++++ RECORDS TO PROCESS ++++

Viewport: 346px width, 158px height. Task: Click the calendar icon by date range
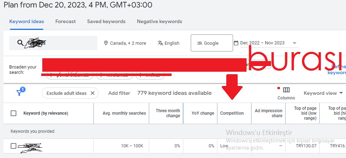[236, 43]

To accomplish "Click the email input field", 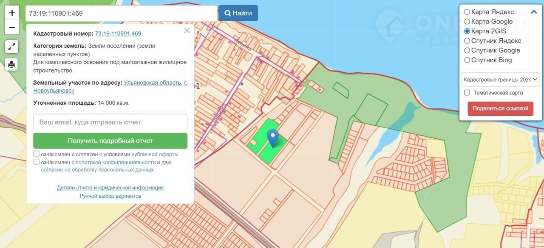I will click(x=110, y=122).
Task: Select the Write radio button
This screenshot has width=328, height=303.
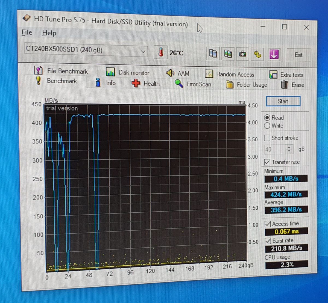Action: tap(267, 126)
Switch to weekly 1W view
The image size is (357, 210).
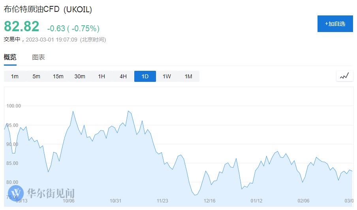click(x=167, y=76)
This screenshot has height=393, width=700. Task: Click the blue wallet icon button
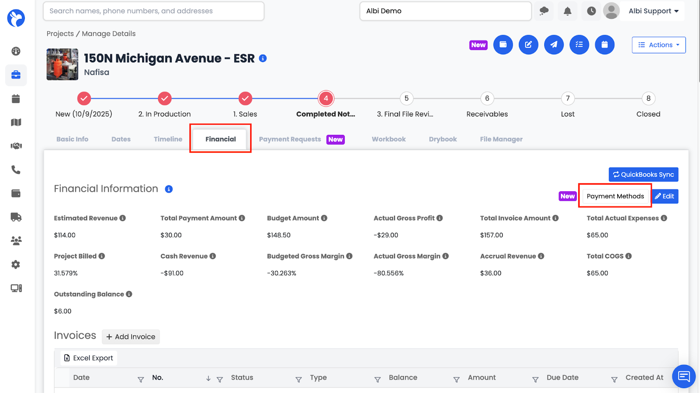tap(503, 45)
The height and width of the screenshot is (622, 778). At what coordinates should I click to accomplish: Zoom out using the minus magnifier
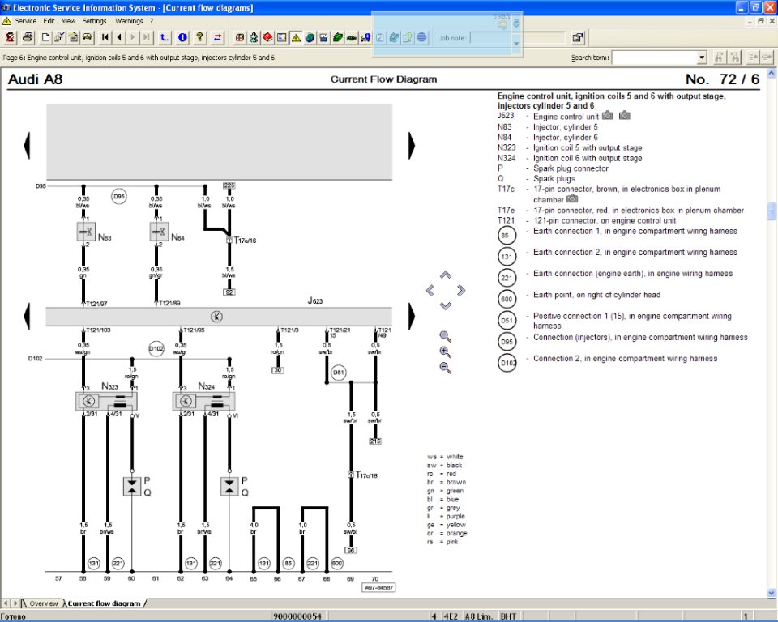click(x=445, y=368)

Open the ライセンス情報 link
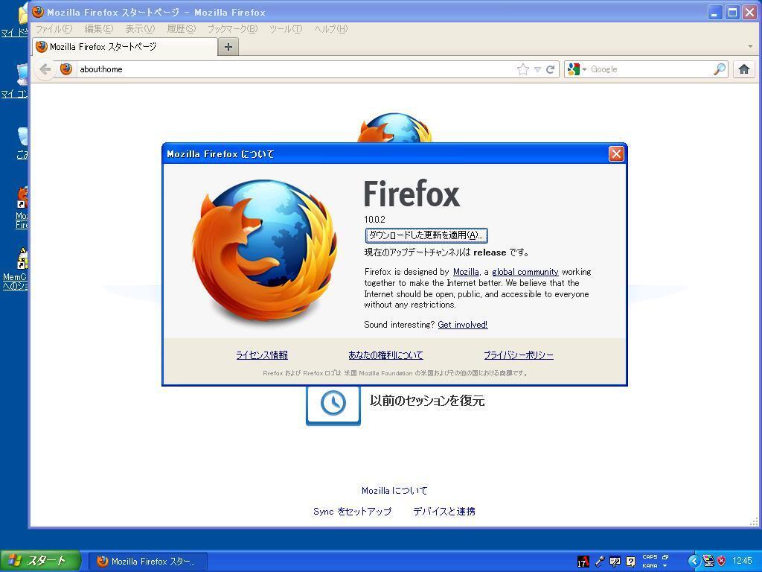click(262, 355)
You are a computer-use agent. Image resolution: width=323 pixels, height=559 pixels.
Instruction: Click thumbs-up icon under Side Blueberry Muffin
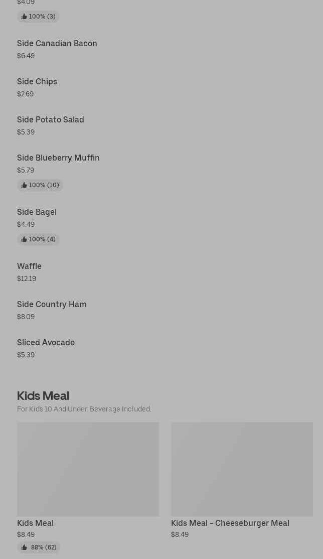click(x=24, y=185)
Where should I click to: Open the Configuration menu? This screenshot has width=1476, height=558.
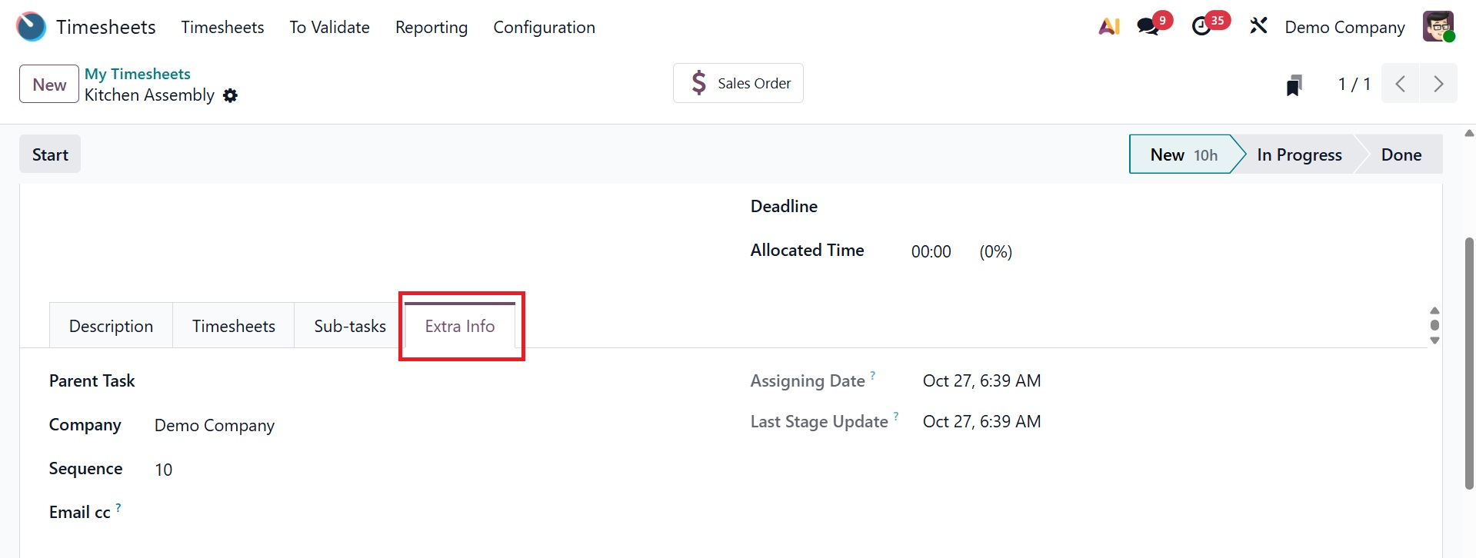pyautogui.click(x=544, y=27)
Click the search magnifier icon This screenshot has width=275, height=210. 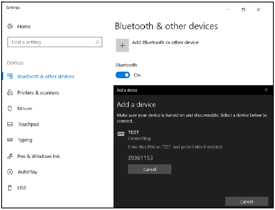[97, 42]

++++

EXERCISE ->
Transcribe exactly the lines above, beginning at the one with "This screenshot has width=328, height=303." and going up to and including the one with "You are a computer-use". Pictures do not belong in the copy.

FINISHED EXERCISE ->
This screenshot has width=328, height=303.
Action: tap(267, 126)
Switch to weekly 1W view
The image size is (357, 210).
click(x=167, y=76)
This screenshot has height=393, width=700. Task: Click the blue wallet icon button
tap(503, 45)
The height and width of the screenshot is (622, 778). At what coordinates should I click to accomplish: Zoom out using the minus magnifier
click(x=445, y=368)

Open the ライセンス情報 link
click(262, 355)
You are a computer-use agent. Image resolution: width=323 pixels, height=559 pixels.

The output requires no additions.